Under the traditional employer-employee relationship, an employee working under a contract of employment benefits from the following rights:
Being paid at least the minimum wage
Rights under the Employment Rights Act 1996
Until recently, it has been the position that those working in the gig economy are not classed as workers and so do not benefit from such rights. However, the recent case brought against Uber by its drivers has proven to be a landmark case in recognising that such workers do have rights similar to employees under a contract of employment. The ruling by the Employment Tribunal means drivers are now classed as workers rather than self employed and entitled to holiday pay, paid rest breaks and the national minimum wage.
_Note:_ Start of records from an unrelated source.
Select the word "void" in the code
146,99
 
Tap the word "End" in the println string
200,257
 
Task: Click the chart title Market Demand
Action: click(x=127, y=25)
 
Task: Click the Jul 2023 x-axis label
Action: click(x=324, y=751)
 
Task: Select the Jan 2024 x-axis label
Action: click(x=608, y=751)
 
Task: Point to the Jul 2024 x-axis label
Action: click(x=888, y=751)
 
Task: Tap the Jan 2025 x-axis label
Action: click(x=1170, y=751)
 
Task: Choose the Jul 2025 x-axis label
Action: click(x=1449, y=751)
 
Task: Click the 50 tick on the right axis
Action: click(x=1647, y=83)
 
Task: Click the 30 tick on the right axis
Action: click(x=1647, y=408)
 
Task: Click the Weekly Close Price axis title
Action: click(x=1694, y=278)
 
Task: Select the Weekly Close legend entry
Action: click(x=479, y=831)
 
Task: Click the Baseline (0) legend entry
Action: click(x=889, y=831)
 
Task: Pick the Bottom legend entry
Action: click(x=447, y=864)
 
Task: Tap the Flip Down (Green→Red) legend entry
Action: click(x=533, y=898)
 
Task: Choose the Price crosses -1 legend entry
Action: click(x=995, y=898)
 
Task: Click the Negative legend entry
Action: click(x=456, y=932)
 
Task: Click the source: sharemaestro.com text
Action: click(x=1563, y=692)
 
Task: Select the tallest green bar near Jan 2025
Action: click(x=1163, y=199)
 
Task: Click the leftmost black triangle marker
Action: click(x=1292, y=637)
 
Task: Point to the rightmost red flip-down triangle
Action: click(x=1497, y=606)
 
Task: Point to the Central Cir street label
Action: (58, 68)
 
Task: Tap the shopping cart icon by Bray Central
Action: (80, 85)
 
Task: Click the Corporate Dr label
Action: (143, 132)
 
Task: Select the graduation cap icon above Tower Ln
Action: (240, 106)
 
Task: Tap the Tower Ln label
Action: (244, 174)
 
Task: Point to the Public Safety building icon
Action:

It is not yet clear what impact this will have on the thousands of people working in the gig economy.
As a result of the increased number of people working in the gig economy, the government has announced that it is due to launch a research project to reveal the scale of gig working and the reasons people take it up. The announcement follows the Prime Minister commissioning Matthew Taylor, the Chief Executive of the Royal Society of Arts, to review the impact of these new business models. The Taylor Review into Modern Employment Practices has announced that they will travel the country talking to employees about the UK’s labour market. It is not known when the review is due to commence but is expected to take 6 months.